# [Work instructions]
Copy the part that opens with the line containing "Given: Expand the" and closes with the line containing "Looking at the", changing "map panel" to "sidebar" and keeping everything else the same. Leave the pictures out.

# [Supplied entries]
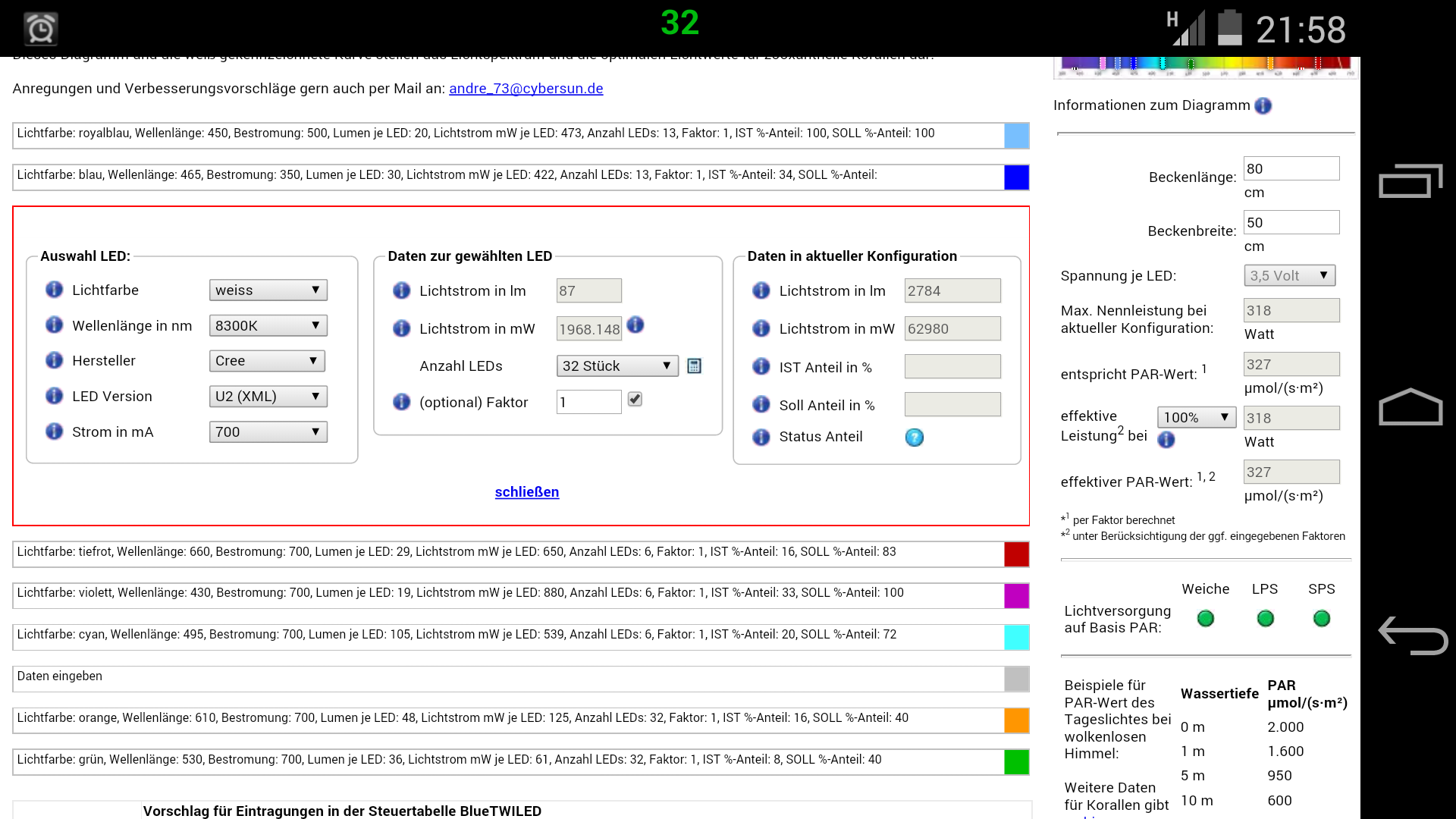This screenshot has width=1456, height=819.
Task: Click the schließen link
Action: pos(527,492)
--
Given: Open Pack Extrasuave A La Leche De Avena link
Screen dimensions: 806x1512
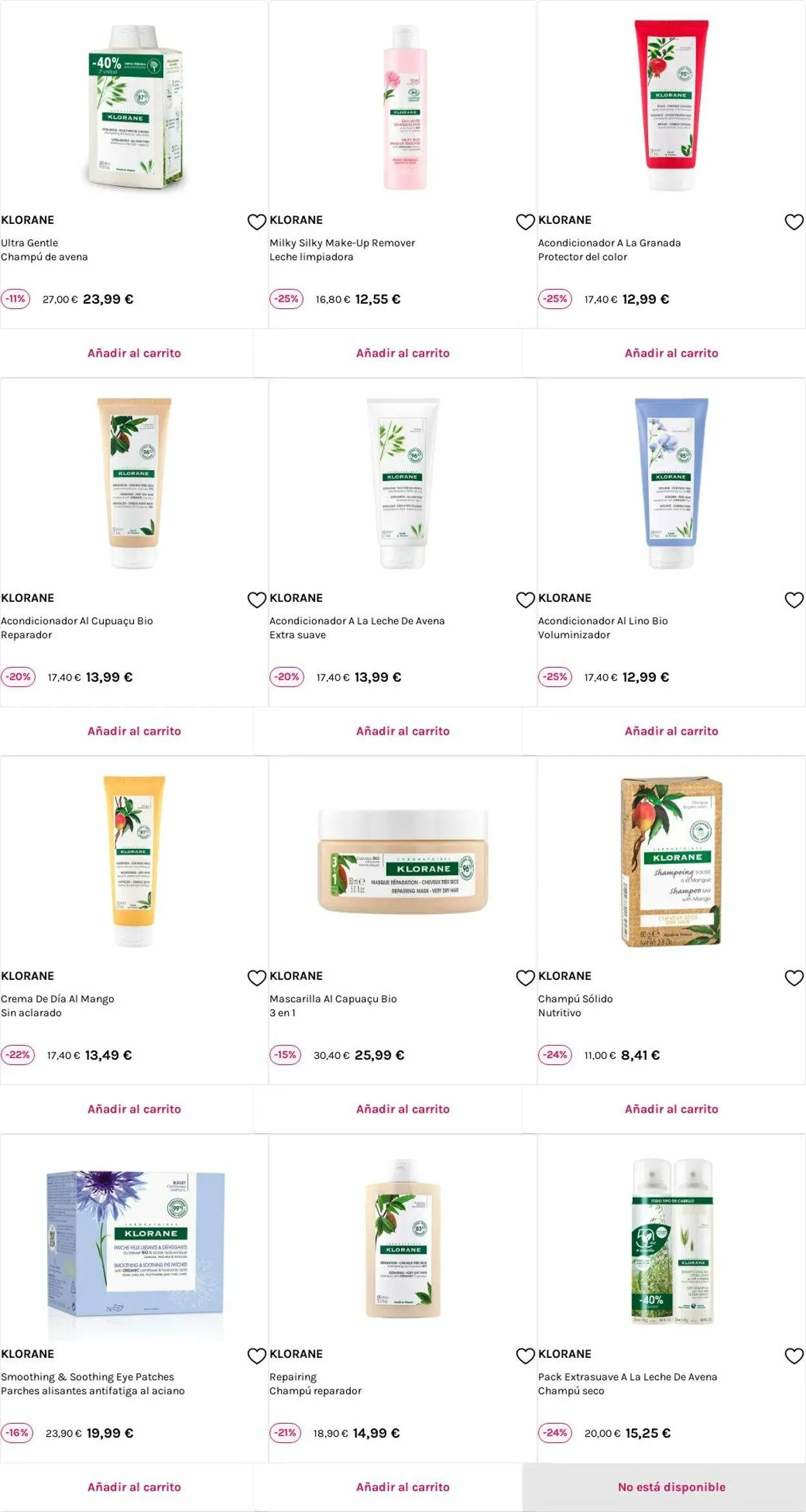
...
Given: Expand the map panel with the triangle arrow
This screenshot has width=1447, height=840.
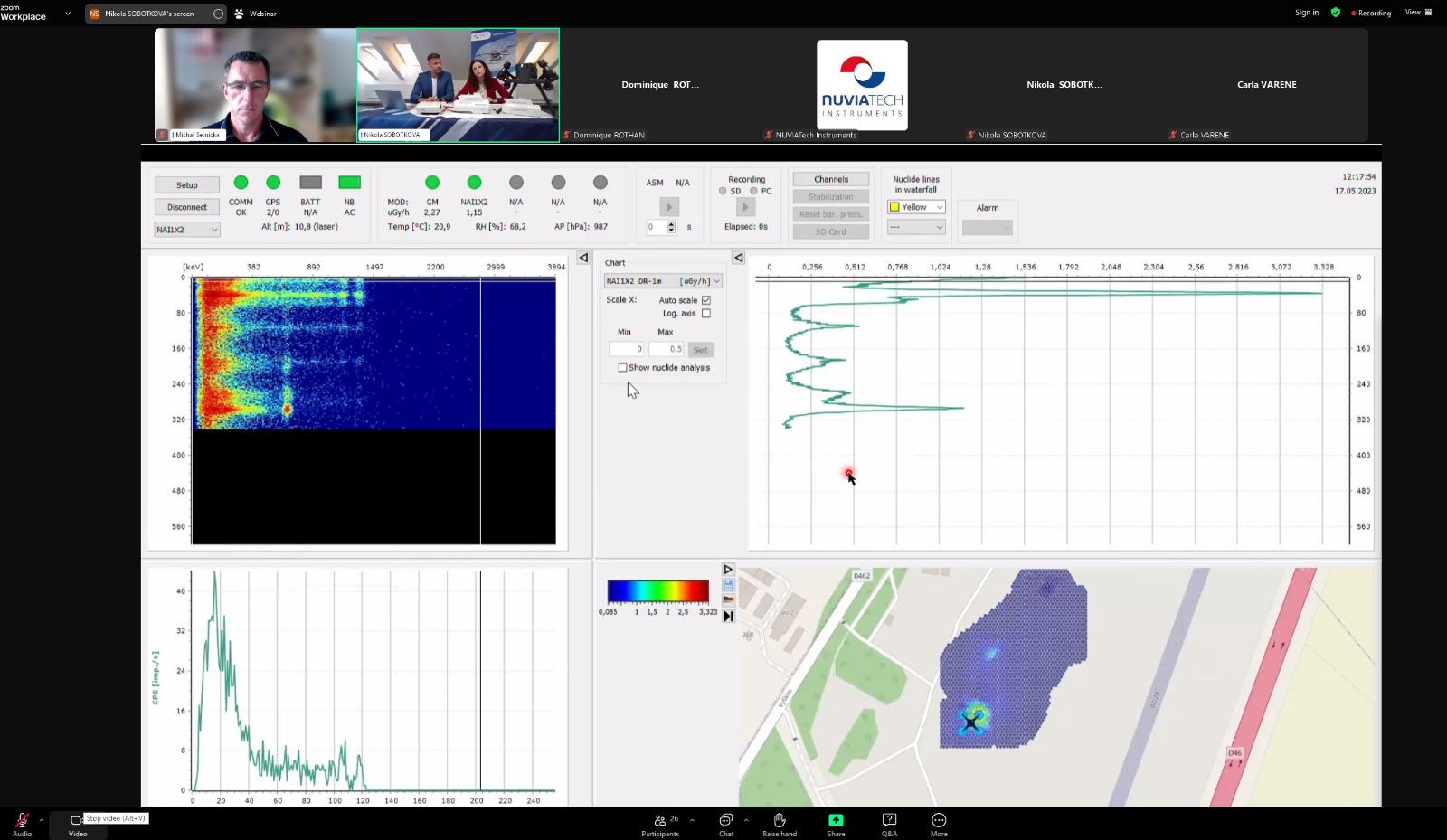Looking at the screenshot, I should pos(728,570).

# [Written response]
Given: Expand the sidebar with the triangle arrow
This screenshot has width=1447, height=840.
Looking at the screenshot, I should pos(728,570).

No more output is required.